• _YOUR ASSIGNMENT_
Nothing in the entries should be altered. Write them out in full.
*****
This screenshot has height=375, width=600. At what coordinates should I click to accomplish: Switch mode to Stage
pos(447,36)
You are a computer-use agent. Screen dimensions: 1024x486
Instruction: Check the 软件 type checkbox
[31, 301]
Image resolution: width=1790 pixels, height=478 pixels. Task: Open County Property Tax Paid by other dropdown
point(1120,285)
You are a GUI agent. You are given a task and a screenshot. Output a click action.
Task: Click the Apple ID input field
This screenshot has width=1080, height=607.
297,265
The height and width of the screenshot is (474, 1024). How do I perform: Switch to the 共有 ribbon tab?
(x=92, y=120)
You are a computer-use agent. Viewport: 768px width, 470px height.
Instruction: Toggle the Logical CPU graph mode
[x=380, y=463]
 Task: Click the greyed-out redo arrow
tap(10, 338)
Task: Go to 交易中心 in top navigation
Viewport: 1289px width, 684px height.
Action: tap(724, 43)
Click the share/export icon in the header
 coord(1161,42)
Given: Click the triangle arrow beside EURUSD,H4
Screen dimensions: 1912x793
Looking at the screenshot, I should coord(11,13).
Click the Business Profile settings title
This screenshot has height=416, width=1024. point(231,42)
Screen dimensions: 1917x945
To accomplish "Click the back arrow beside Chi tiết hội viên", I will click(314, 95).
*****
• _RESPONSE_
This screenshot has height=375, width=600. At what coordinates should I click to accomplish: Switch mode to Stage
pos(447,36)
You are a computer-use agent. Screen dimensions: 1024x486
Instruction: Check the 软件 type checkbox
[31, 301]
Image resolution: width=1790 pixels, height=478 pixels. Task: Open County Property Tax Paid by other dropdown
point(1120,285)
You are a GUI agent. You are given a task and a screenshot. Output a click action.
Task: Click the Apple ID input field
This screenshot has width=1080, height=607.
297,265
The height and width of the screenshot is (474, 1024). How do I perform: Switch to the 共有 ribbon tab?
(x=92, y=120)
You are a computer-use agent. Viewport: 768px width, 470px height.
Instruction: Toggle the Logical CPU graph mode
[x=380, y=463]
 Task: Click the greyed-out redo arrow
tap(10, 338)
Task: Go to 交易中心 in top navigation
Viewport: 1289px width, 684px height.
Action: tap(724, 43)
Click the share/export icon in the header
 coord(1161,42)
Given: Click the triangle arrow beside EURUSD,H4
Screen dimensions: 1912x793
Looking at the screenshot, I should coord(11,13).
Click the Business Profile settings title
This screenshot has height=416, width=1024. point(231,42)
Screen dimensions: 1917x945
To accomplish "Click the back arrow beside Chi tiết hội viên", I will click(314, 95).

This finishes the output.